İdarenin yürütmekle yükümlü bulunduğu kamu hizmetine ilişkin olarak uygulamaya koyduğu plan ve projenin hukuka aykırı olduğu nedeniyle iptalleri için menfaatleri ihlal edilenler tarafından açılacak davalar ile idarenin aynı plan ve projeye göre meydana getirdiği yol, kanal, baraj, su yolları, su şebekesi gibi tesislerin kurulması, işletilmesi ve bakımı sırasında kişilere verdiği zararların tazmini istemiyle idari eylem ve işlemlerden dolayı kişisel hakları muhtel olanlar tarafından açılacak davaların görüm ve çözümünün, iptal ve tam yargı davaları kapsamında yargısal denetim yapan idari yargı yerine ait olduğu yargısal içtihatlarla kabul edilmiş bulunmaktadır.
Olayda, İl Özel İdaresinin, yukarıda açıklanan İl Özel İdaresi Yasası hükümlerinden doğan görevini belirlenen şekilde yerine getirip getirmediğinin, kamu hizmetini yöntemine ve hukuka uygun olarak yürütüp yürütmediğinin, idarenin hizmet kusurunun bulunup bulunmadığının yargısal denetimi 2577 sayılı İdari Yargılama Usulü Kanunu’nun 2. maddesinde “idari dava türleri” arasında sayılan “idari işlem ve eylemlerden dolayı zarara uğrayanlar tarafından açılacak tam yargı davası” kapsamında, idari yargı yerlerine aittir.
Yukarıda sözü edilen 2918 sayılı Yasanın 110.maddesinin 19.1.2011 tarihinde yürürlüğe girdiği gözetildiğinde, göreve ilişkin hükmün bu tarihten önce idari yargı yerinde açılmış olan davalara uygulanmayacağı açıktır.
Bu durumda, görev maddesinin yürürlük tarihi olan 19.1.2011 tarihinden önce (14.5.2010 tarihinde) idari yargı yerinde açılmış olan iş bu davanın idari yargı yerinde çözümlenmesi gerektiği sonucuna varılmıştır.
Açıklanan nedenlerle davanın görüm ve çözümü idari yargı yerinin görevine girdiğinden Yargıtay Cumhuriyet Başsavcısı’nın başvurusunun reddi gerekmiştir.
SONUÇ : Davanın çözümünde İDARİ YARGININ görevli olduğuna, bu nedenle Yargıtay Cumhuriyet Başsavcısı’nın BAŞVURUSUNUN REDDİNE, 4.6.2012 gününde OY BİRLİĞİ İLE KESİN OLARAK karar verildi.
—— • ——
Uyuşmazlık Mahkemesi Başkanlığından:
ESAS NO : 2012/109
KARAR NO : 2012/135
KARAR TR : 4.6.2012
(Hukuk Bölümü)
ÖZET : Maaş nakil belgesinin düzeltilmesi istemiyle açılan davanın, ADLİ YARGI YERİNDE çözümlenmesi gerektiği hk.
K A R A R
Davacı : R. B.
Vekili : Av. A. K.
Davalı : Türk Telekomünikasyon A.Ş.

> _Derlenen Malzeme_:
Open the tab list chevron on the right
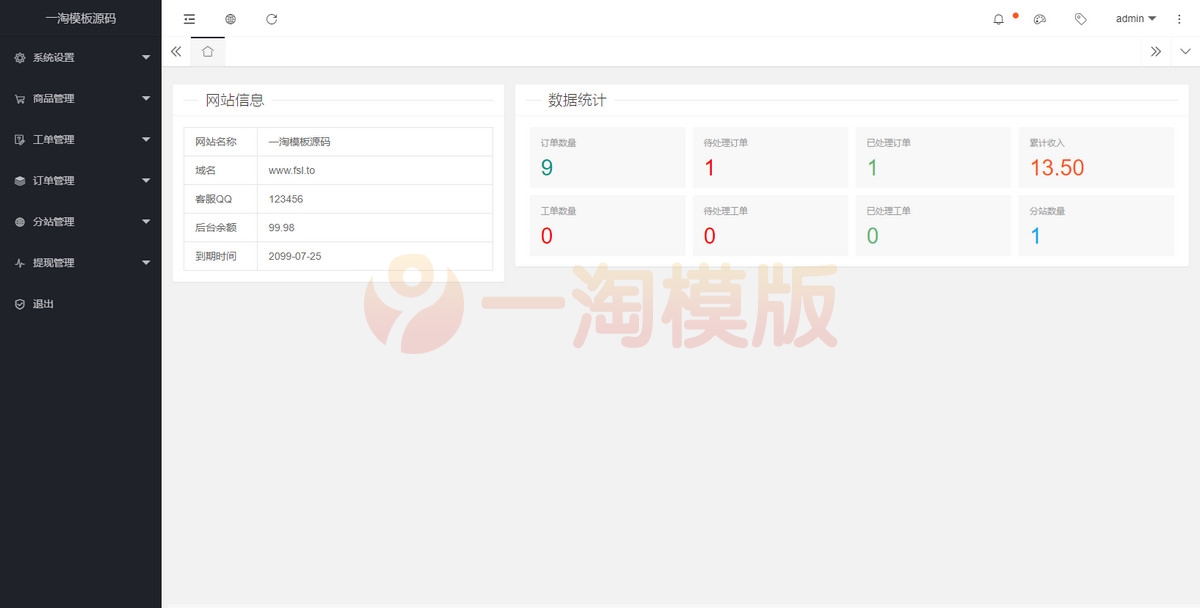click(x=1186, y=50)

> _Görev Listesi_:
[A] Mahkeme kararı metnine göre 2918 sayılı Yasanın 110. maddesi hangi tarihte yürürlüğe girmiştir?
[B] Lütfen mahkeme kararı metnini son cümlesinden sonra devam ettirin.
Malzemeye başvurmanız gerekmiyor.

> _Sıralı Yanıtlar_:
[A] 19.1.2011 tarihinde.

[B]
Vekili : Av. M. A. P.
O L A Y : İl Telekom Müdürlüğünde görev yapmakta iken, 406 sayılı Yasa'nın Ek-29. maddesi ile 4046 sayılı Yasa'nın 22. maddesine göre adı Devlet Personel Başkanlığına bildirilen davacı, 26.1.2008 tarihinde Ankara Milli Eğitim Müdürlüğü emrine atanmıştır.
Davacı 12.7.2010 tarihli dilekçesiyle, 40+40+2,32 enflasyon farkının maaş nakil ilmühaberine yansıtılmasını istemiş; bu isteği zımmen reddedilmiştir.
Davacı vekili; davalı idarenin zımni ret işleminin iptaline karar verilmesi istemiyle idari yargı yerinde dava açmıştır.
Davalı vekilince birinci savunma dilekçesinde, davanın adli yargının görev alanına girdiği öne sürülerek görev itirazında bulunulmuştur.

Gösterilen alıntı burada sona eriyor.